In the children’s room, the babysitter reclined on the sofa, talking on her phone and leafing through a magazine. The children, all awake, were piled on the floor in a tangle of pillows and pajama’d bodies and candy wrappers, watching a movie. Their bright faces lifted. When Lionel announced that tomorrow we were going to a funhouse, they cheered.

 

The next afternoon we set off for the House of Enchantment. We’d spent the morning on the beach, had lunch in the hotel, napped. By two, Lionel was eager to get moving, but it took time to rouse the younger kids. Charlotte was cranky. Tom was reading what must have been an extremely interesting book about Vikings.
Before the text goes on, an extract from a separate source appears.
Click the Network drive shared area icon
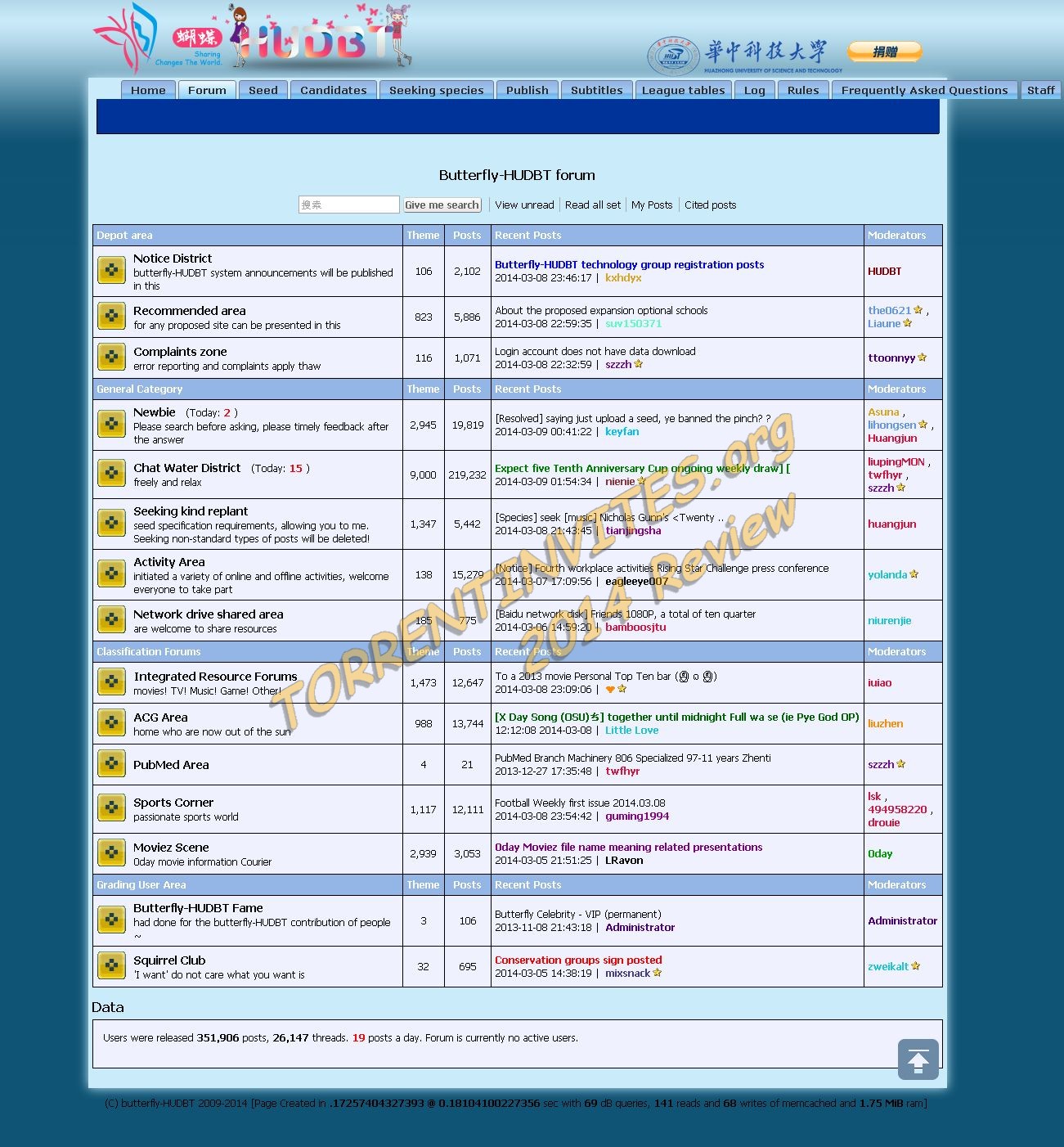This screenshot has width=1064, height=1147. pos(111,620)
I found Gertie watching a soap opera, La Vita Elegante. The actors spoke Italian, of course, but she didn’t mind. “Everything you need to know,” she said, her chin in her hand, “is in the body language.”
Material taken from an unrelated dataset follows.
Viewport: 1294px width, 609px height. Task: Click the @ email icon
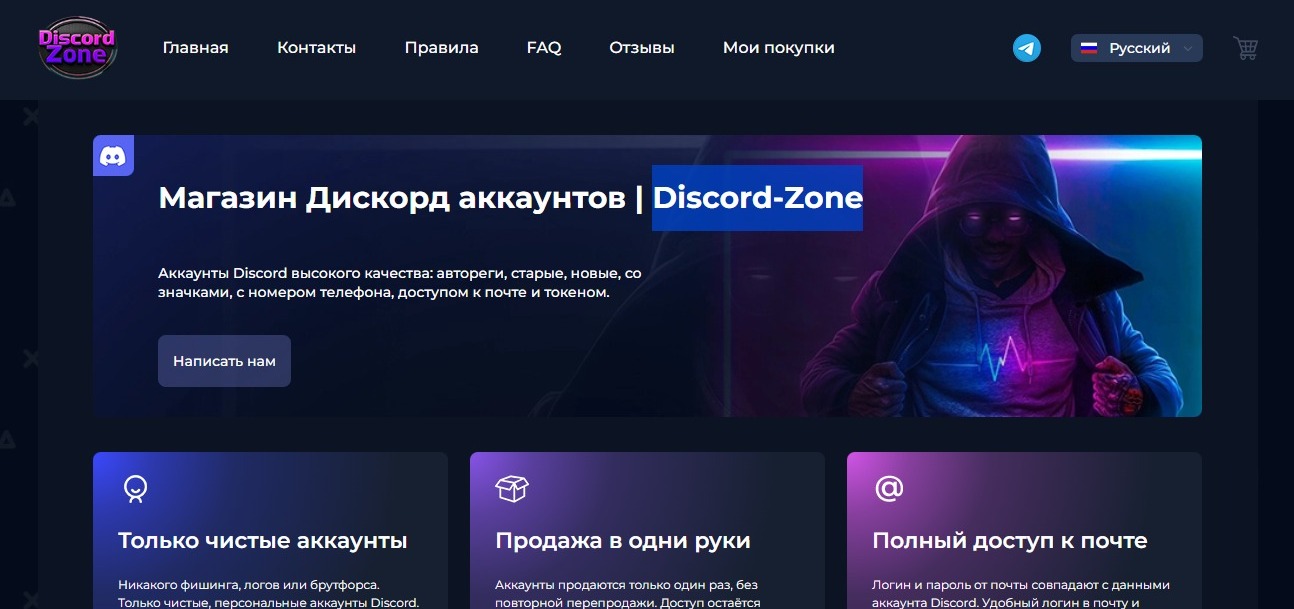point(889,488)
This alarmed me: the two people flirting on screen were clearly about to have sex. I clicked off the TV, earning a dirty look. “Come on,” I said.

The House of Enchantment was walking distance from the hotel. The kids led the way, Lionel navigating by way of the clerk’s map. The pedestrian street that curled along the edge of the bay was busy with sightseers, food carts, tour operators selling tickets, a slip of a girl playing her violin for tips. I slipped my hand into Ev’s. We passed bright shops, restaurants, the osteria where we had dinner. From the crowded marina, the sound of rigging striking aluminum masts sounded like chimes.
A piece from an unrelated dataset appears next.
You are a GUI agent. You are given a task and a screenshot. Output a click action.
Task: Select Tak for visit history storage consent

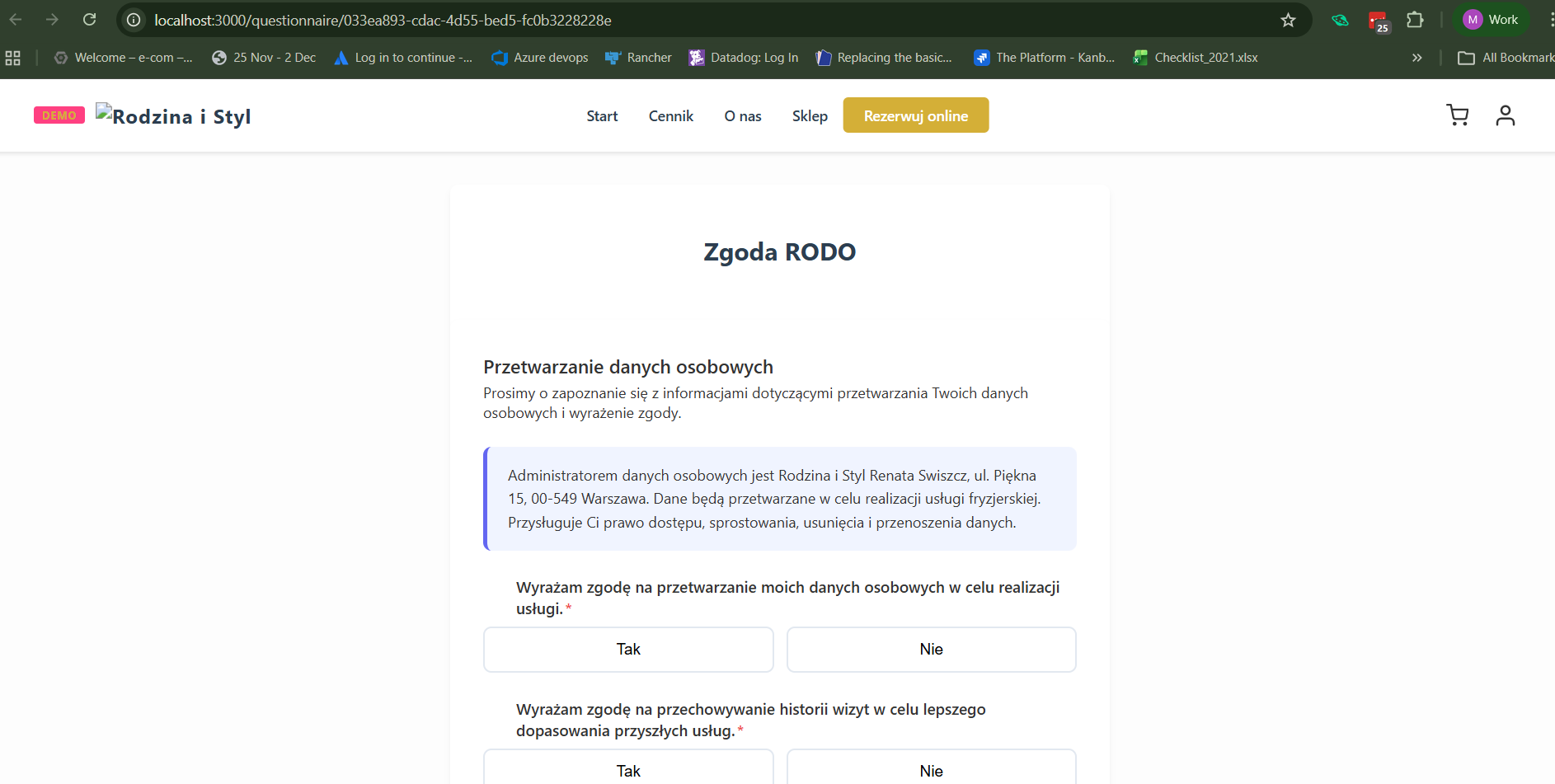point(628,770)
Ev and I had saved up all senior year for our Italy trip. When we stepped out of the shadows of the airport in Milan, everything was so vivid and promising it blinded us. For three weeks we survived on loaves of bread and espresso, walked endlessly through galleries and solemn churches, through cramped medieval streets. We stayed out every night, dancing and drinking, sleeping into the afternoon. In Padua, a shop owner chased me down the street after I tried lifting a bottle of wine and made a mess of it. We got away, laughed about it, left the shoplifting to Ev. In Florence, we fell in with a group of backpackers. Two Germans, a girl from Belgium, a Spaniard. I used to have a picture of us in the Piazza della Signoria. We ate cibo di strada wrapped in white paper. All smiles, flashing perfect teeth, grease down our chins. We promised to keep in touch; now I can’t remember their names. We split up. One of the girls headed home, the others were off to Cinque Terra. Ev and I caught a bus to the Amalfi coast, landing briefly, accidentally, in Sirrenti.

I stopped and Ev turned to look at me. I’m not sure what it was. The light over the water, maybe, or the mélange of smells: rotting kelp, petrol, cigarettes, the yeasty exhaust of baking bread.

“I remember walking along here with you,” I said to her. “Twenty years ago. God, it just hit me.”

“Really?”

“We had dinner at a little soccer bar.” I looked around. “We had squid risotto. It must have been right along here.” It was all coming back. “The risotto was black as sin. The ink stained our teeth blue.”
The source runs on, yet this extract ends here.